Question: To end our discussion today can you please comment on how you might proceed should your law suit be successful, should the court side with the federal government in favor of hESC research, or should congress pass legislation that would supersede your case? Michael Barresi

– 1:04:52 Regardless of the outcome of the case, whether it’s in favor or against us, I will continue to do what I do, which is to work to educate people. Educate leaders, community leaders. Educate legislators, on the utility of adult stem cells and the absolute need for federal funding in order to advance these treatments into clinical trials. And I will continue to do what I’ve done, which is, hope that by that education I can help America become a country where we’re thinking about patients again, and not an obsession with pluripotent stem cells. And that’s a problem from both sides, right. Pro-life and the other side. This obsession with pluripotency which has given us embryonic stem cells and reprogrammed stem cells, has not given us something to treat our patients. And so my focus will stay the same, regardless of the outcome of the court case. Is to let people know and educate legislators so that they can make these funds available so that we can help our family and our friends who have diseases.

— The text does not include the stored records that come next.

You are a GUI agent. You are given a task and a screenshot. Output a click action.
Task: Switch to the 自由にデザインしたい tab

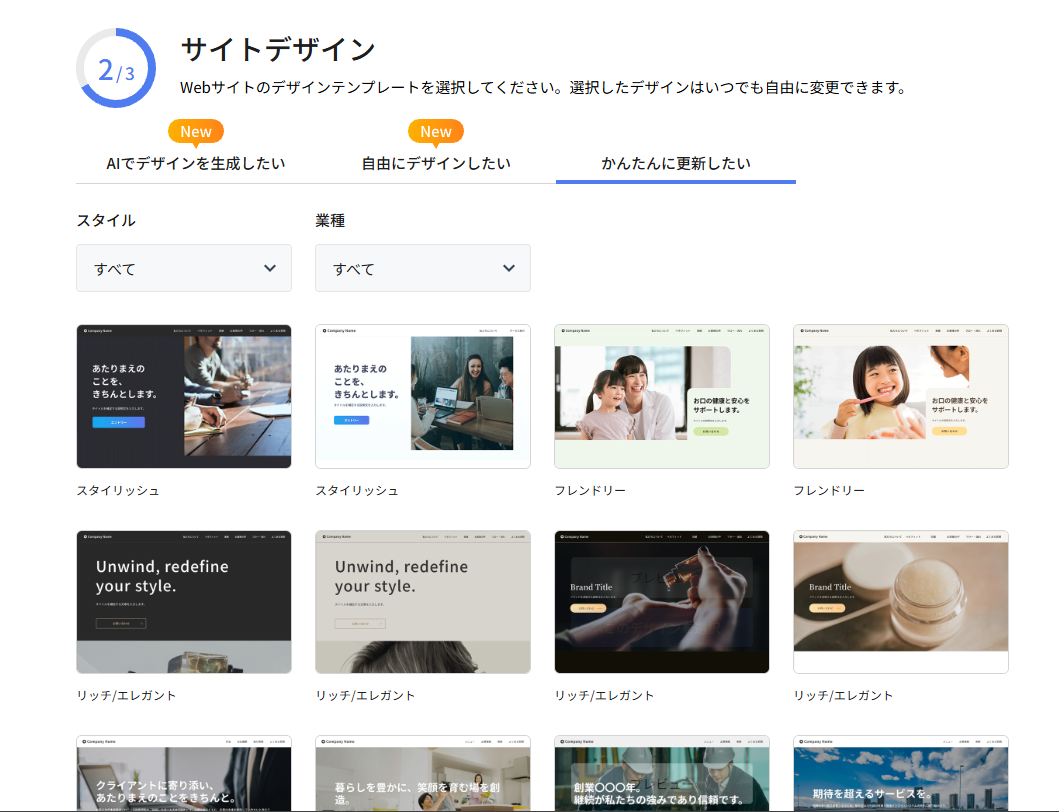(x=436, y=163)
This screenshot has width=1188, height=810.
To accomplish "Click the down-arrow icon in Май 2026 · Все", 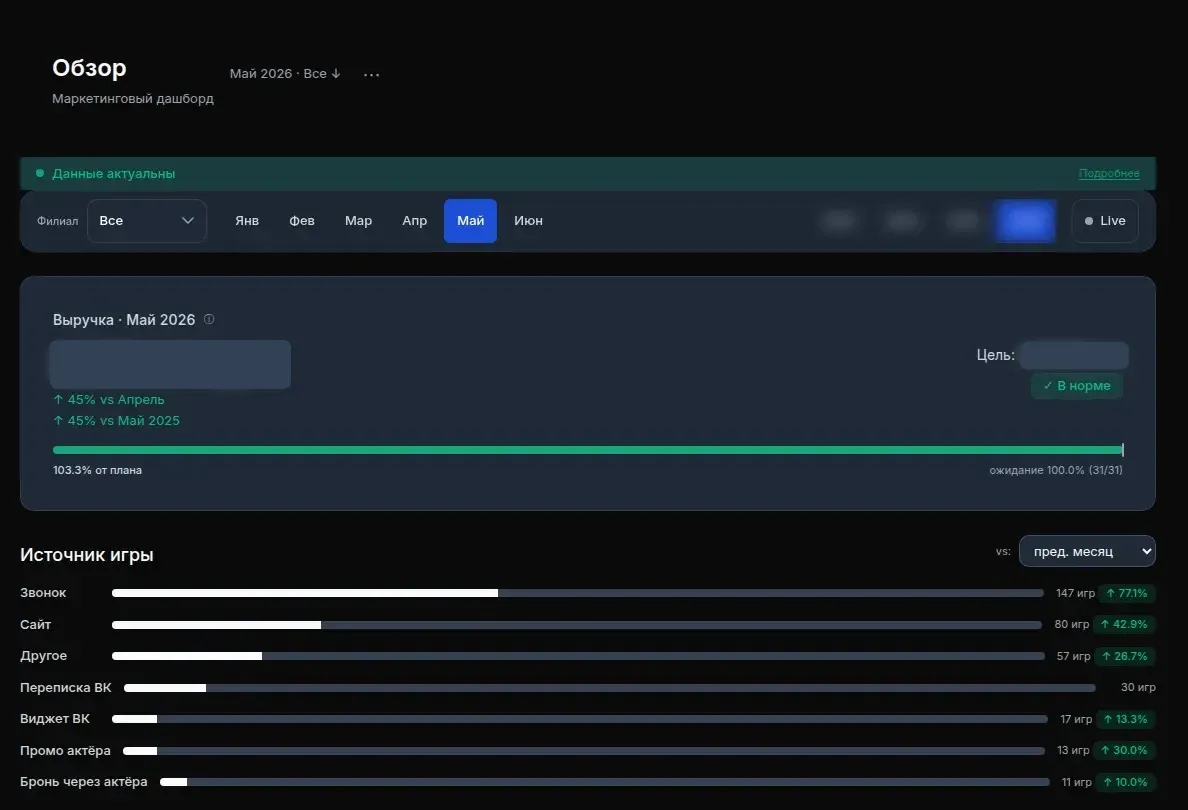I will click(336, 73).
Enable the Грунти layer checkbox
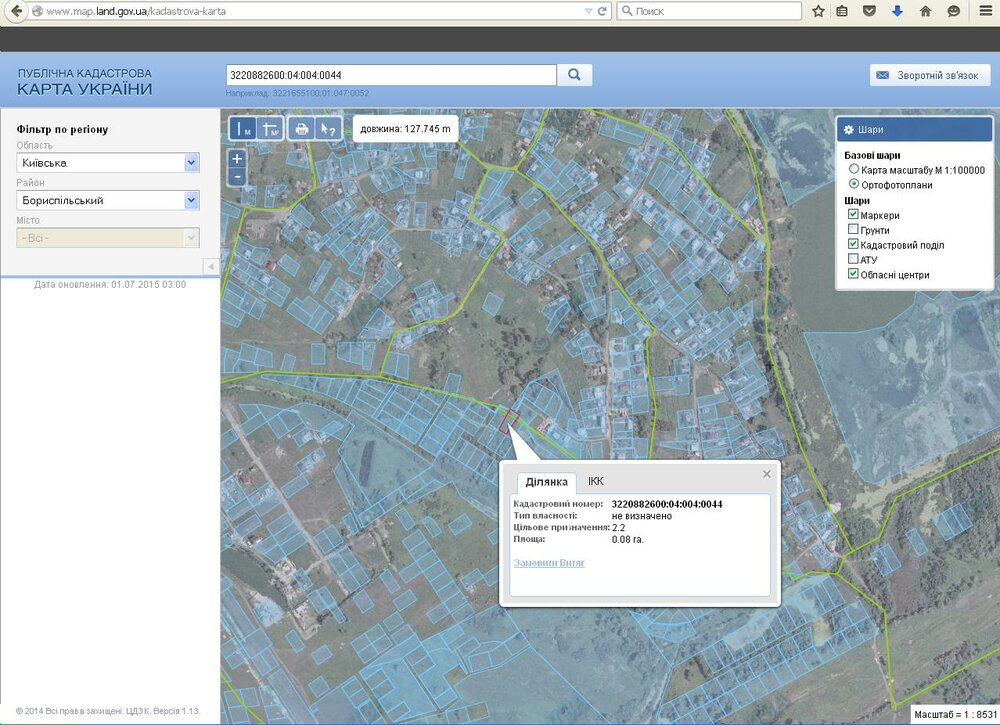The height and width of the screenshot is (725, 1000). pos(853,230)
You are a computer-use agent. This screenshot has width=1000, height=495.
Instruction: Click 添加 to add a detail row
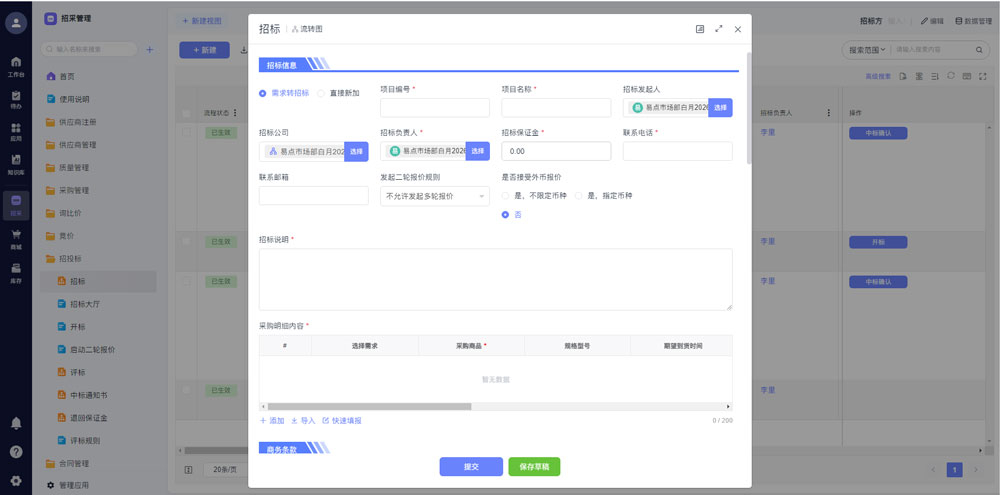(x=271, y=420)
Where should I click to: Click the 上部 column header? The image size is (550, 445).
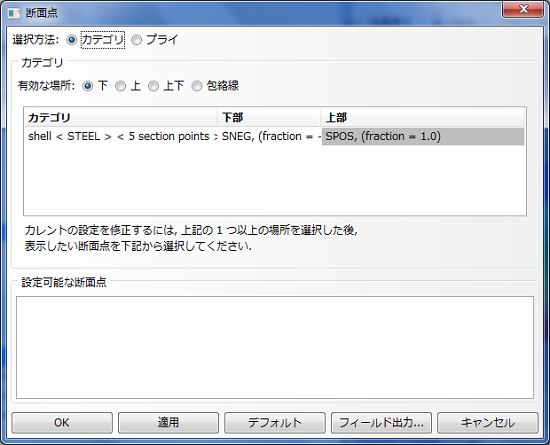coord(423,117)
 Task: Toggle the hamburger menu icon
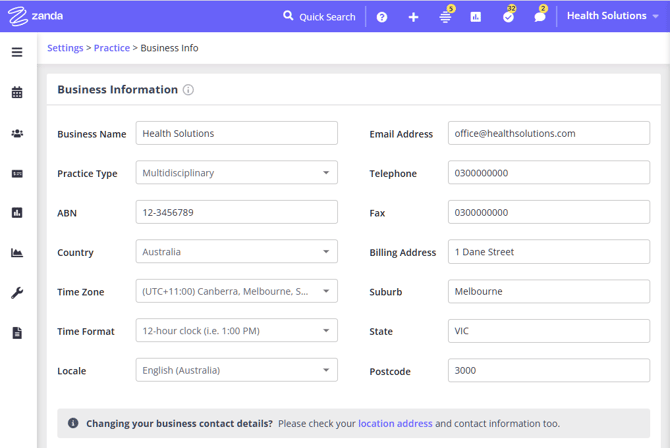pos(17,52)
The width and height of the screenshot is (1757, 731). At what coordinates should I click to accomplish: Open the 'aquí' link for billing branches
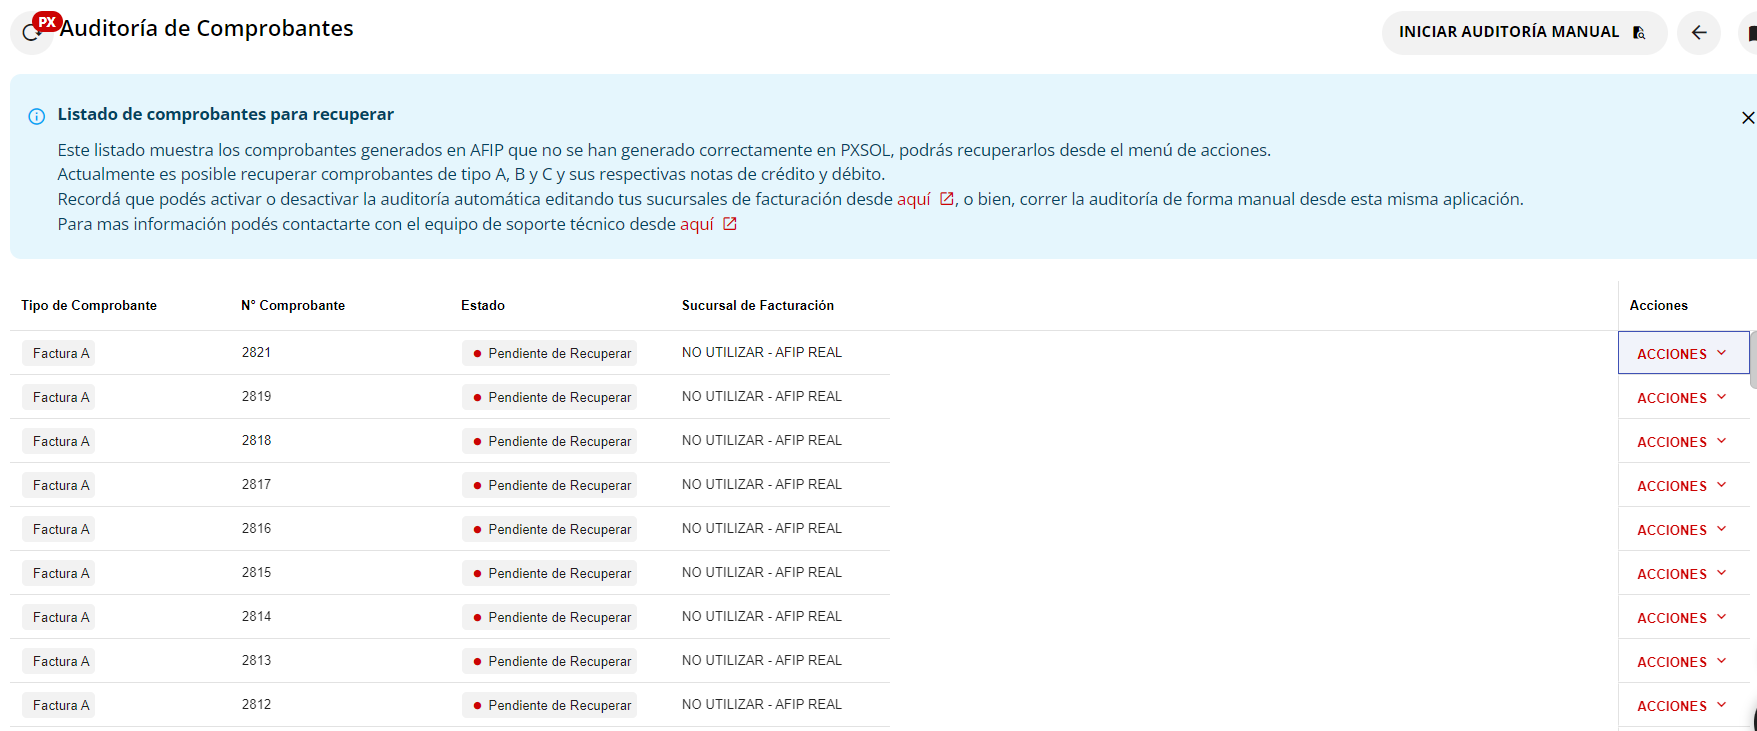point(913,199)
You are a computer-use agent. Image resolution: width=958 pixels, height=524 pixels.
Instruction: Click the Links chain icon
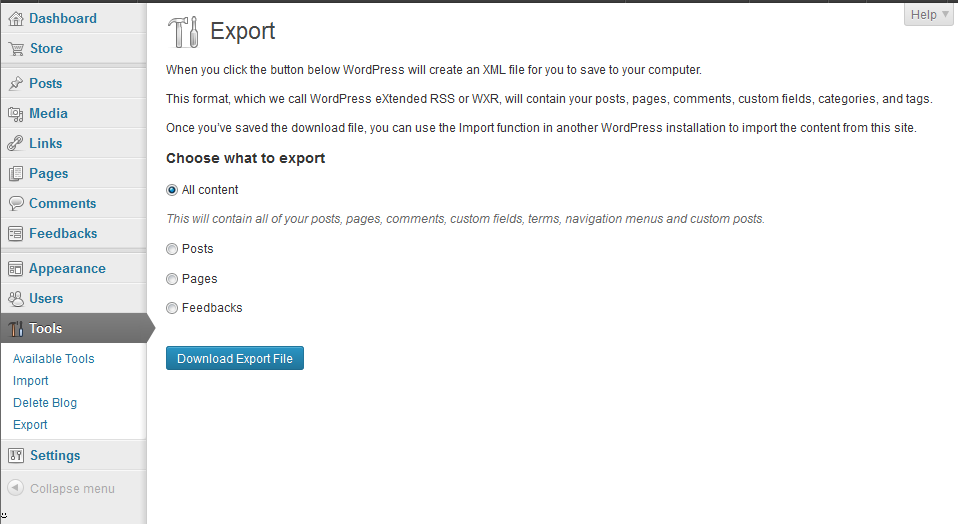click(15, 143)
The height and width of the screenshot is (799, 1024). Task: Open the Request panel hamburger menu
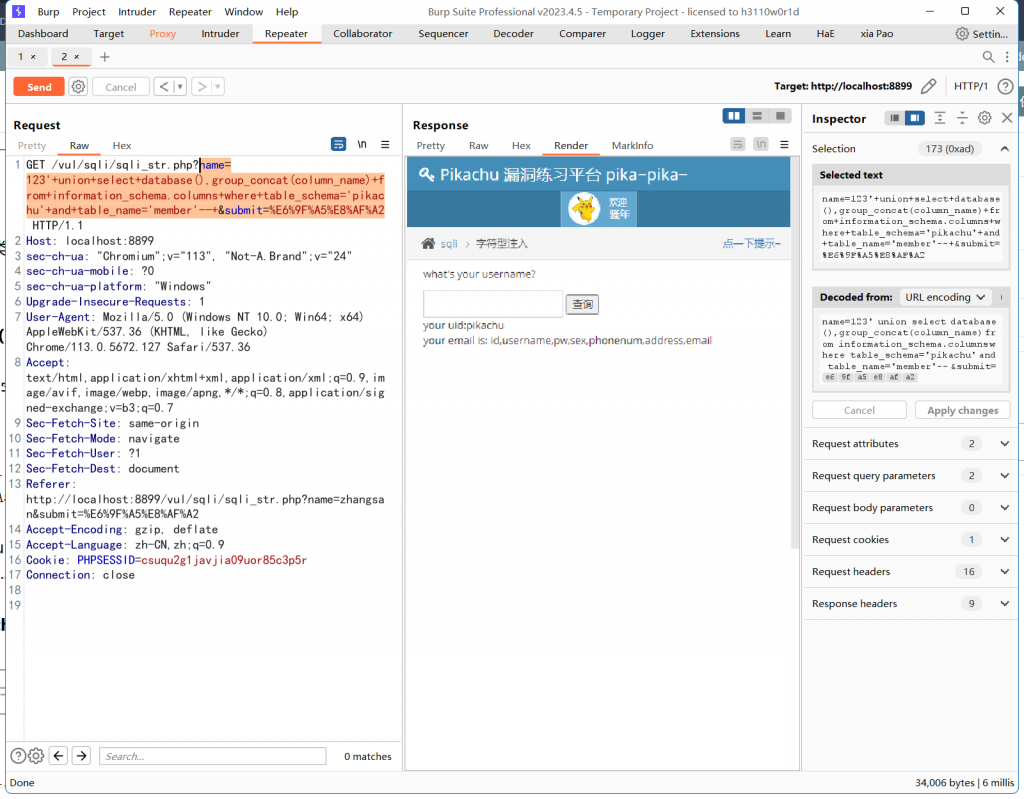coord(385,145)
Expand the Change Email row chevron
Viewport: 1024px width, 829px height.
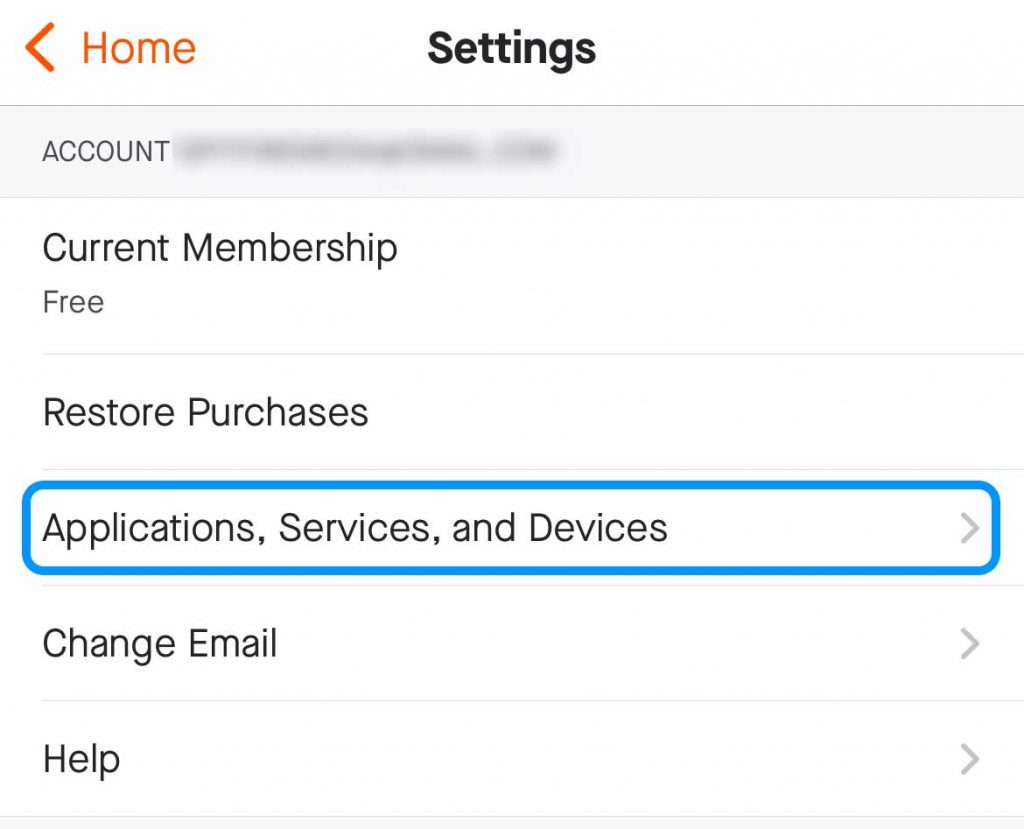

1:06:10 Incidentally, there is a bill in congress, as there was in the last congress, to get beyond the debate and just provide more funding for this research that is so necessary for patient care. So everybody, no matter where they are in the debate, ought to support the Adult Stem Cell Enhancement Act. The wheels of justice grind very slowly, Michael, and I do not doubt we will still have a case next year. Congratulations to all your students for getting into this so deeply. You did a very good job.